Any nonsingular projective variety over $\mathbb{C}$ is easily seen to be a smooth manifold. Presumably the same is not true for algebraic varieties  one would not expect varieties with singular points to have a smooth structure. But do there exist nonsingular varieties that are not smooth manifolds?

Every nonsingular algebraic variety over $\mathbb C$ is a smooth manifold. See for instance: http://en.wikipedia.org/wiki/Manifold under "Generalizations of Manifolds". In fact, Arminius' suggested answer in the comments seems to give a proof of this fact, and I'll attempt to flesh it out a small amount. Every algebraic variety is locally a quasiaffine variety. So we may take an open cover $U_i$ of the variety, where each $U_i$ is a closed subset of an open subset of affine nspace. We may then check smoothness at each point of $U_i$ via the Jacobian criterion. The same procedure illustrates that each $U_i$ is a complex manifold. Since the gluing maps are algebraic, they are smooth, and hence our nonsingular variety is also a smooth manifold. 


Every nonsingular variety over $\mathbb{C}$ is a smooth manifold, period. Take any affine open cover $X=\cup U_i$. Then each $U_i$ is a smooth manifold, and the transition maps are algebraic, so in particular, smooth. Thus, manifold. 

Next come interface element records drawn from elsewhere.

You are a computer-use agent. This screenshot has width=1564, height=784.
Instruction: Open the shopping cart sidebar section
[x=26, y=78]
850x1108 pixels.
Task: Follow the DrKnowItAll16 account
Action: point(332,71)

If $k$ is a complete valued field (e.g. $\mathbb{Q}_p$, etc.), one may define analytic manifolds over $k$ in the natural way. Precisely, these are topological spaces that locally look like open balls in $k^n$ and the transition functions must be analytic. Then the $k$points of a smooth variety over $k$ is an analytic manifold (over $k$); Charlie's reasoning for the case $k = \mathbb{C}$ works for any $k$ as above.